Connecting to Azure Blob Storage
Overview
Azure Blob Storage helps you to store massive amounts of unstructured data in the Blob storage. You can use Skypoint AI's built-in connector for importing data from Azure Blob Storage.
This document will guide you through the process of connecting Azure Blob Storage to Skypoint AI.
Prerequisite
You will need the following details to configure and import data using Azure Blob Storage:
- Storage Account Name
- Account Key
- Storage Path.
You can refer to the Setting up Azure Blob Storage document to learn more about the Prerequisites.
To import data using Azure Blob Storage connector
Follow the below steps to create a new dataflow for the Azure Blob Storage import connector:
- Go to Dataflow > Imports.
- Click New dataflow.
The Set dataflow name page appears.
- In the Set dataflow name page, type dataflow name in the Name text area.
- Click Next.
The Choose connector page appears.
To add Azure Blob Storage connector
- In the Choose connector page, select Azure Blob Storage connector.
You can also use the Search feature to find the connector. The Azure Blob Storage connector is located under the Cloud and Data Warehousing category.
- Enter Display Name for your dataflow in the text area.
- Enter Description for your dataflow in the text area.
- Click Next.
The Connect to Azure Blob Storage page appears.
To configure Azure Blob Storage
Follow the below steps to configure the connection to Azure Blob Storage:
- Enter the Storage account name in the text area.
- Enter the Account key in the text area.
- Click the Folder icon in the Storage path text area.
Once you select the storage path, the Table Details columns appear.

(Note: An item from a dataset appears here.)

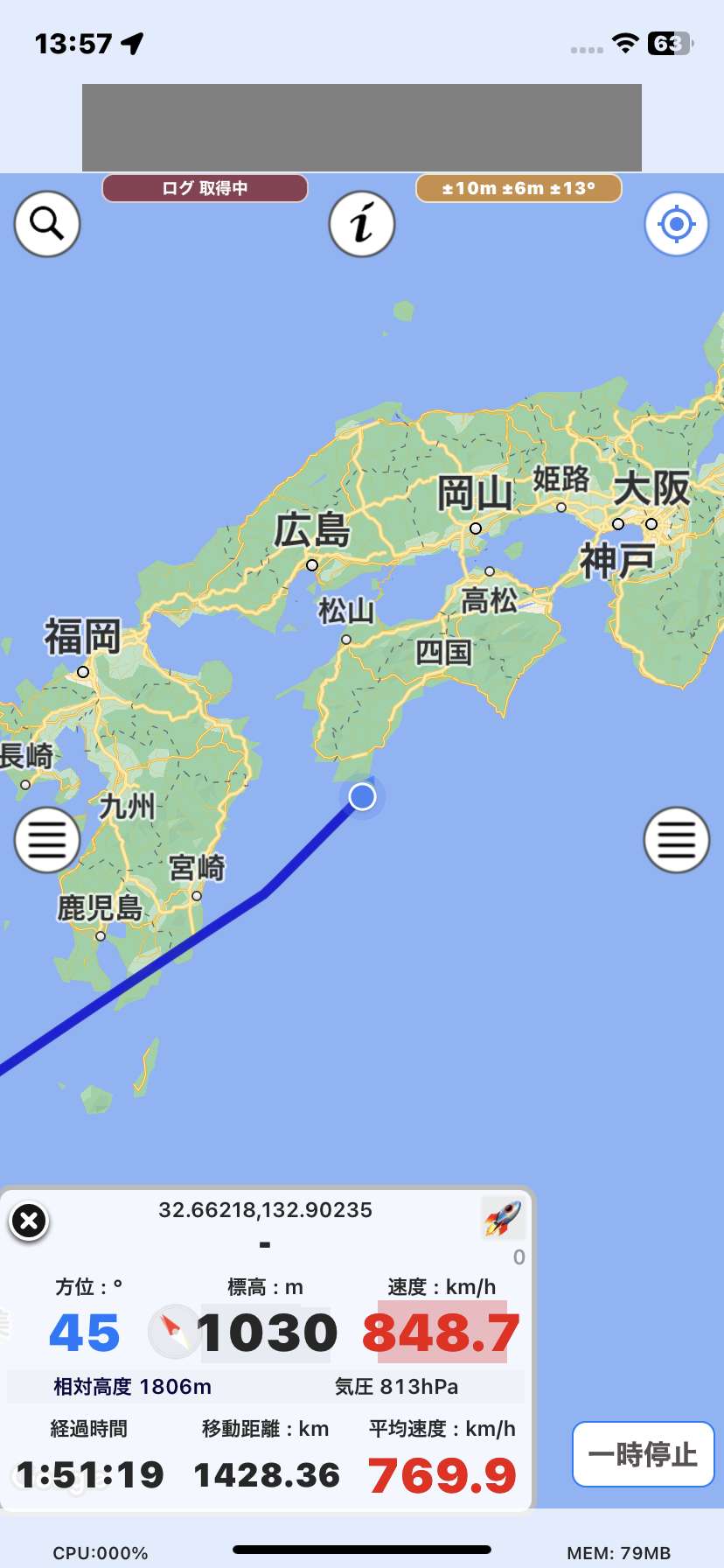
Task: Tap the ±10m ±6m ±13° accuracy badge
Action: coord(519,188)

- Enter the Table Details to process the data.
Item | Description |
---|---|
Purpose | Option to assign a purpose (Data or Metadata) for each table. |
Data | Load customer data. |
Metadata | Load Metadata. |
File Name | Displays the name of the file that you imported. |
Table Name | Displays the imported table name. |
Datetime format | Displays a number of Datetime Formats and Skypoint AI is set to automatically detect them. |
Delimiter | Displays available separators for the variables in the imported data. |
First Row as Header | Check the box for the system to automatically collect the data according to the Header Contents. |
Advanced Settings | Select the options to fine tune the Import process with minute details. |
- Click the Advanced settings for your desired file name.

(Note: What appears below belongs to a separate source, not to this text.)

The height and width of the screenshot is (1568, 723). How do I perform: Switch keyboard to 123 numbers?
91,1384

The Advanced settings pop-up appears.
Item | Description |
---|---|
Compression type | Method that is used for compressing the details from source, Azure Blob Storage. |
Row delimiter | A separator that identifies the boundaries of the flow of a data stream. In case, a different separator is used in it, the information requires change for more accuracy in data ingestion. |
Encoding | As the data comes in data stream, there is a type of encoding used for deciphering it. The default encoding is UTF-8. |
Escape character | It is a particular case of metacharacters that is given an identification of start or end. You can manually select it from the drop-down list. |
Quote character | You can select one of the advanced Quote characters mentioned in the drop-down list. |
- Click Save on the Advanced settings pop-up to save the advanced settings.
- Click Save.
Run, edit, and delete the imported data
Once you save the connector, the Azure Blob Storage connector gets displayed in the list of tables created in the Dataflow page.
Item | Description |
---|---|
Name | Displays the name of the imported Dataflow. |
Type | Displays connector type symbol. |
Status | Indicates whether the data is imported successfully. |
Tables Count | Displays the number of tables. |
Created Date | Displays date of creation. |
Last refresh type | Displays the refresh value. After the last data refresh, it will indicate whether the value is Full or Incremental. |
Updated Date | Displays last modified date. |
Last Refresh | Displays the latest refresh date, which updates each time you refresh the data. |
Group by | Option to view the items in a specific Group (For example, name, type, status). |
- Select the horizontal ellipsis in the Actions column and do the following:
If you want to | Then |
---|---|
Modify the Dataflow | Select Edit and modify the Dataflow. Click Save to apply your changes. |
Execute the Dataflow | Select Run. |
Bring the data to its previous state | Select Rollback. |
Delete the Dataflow | Select Remove and then click the Delete button. All tables in the data source get deleted. |
See the run history of the Dataflow | Select Run history. |
Next step
After completing the data import, start the Master Data Management (MDM) - Stitch process to develop a unified view of your customers.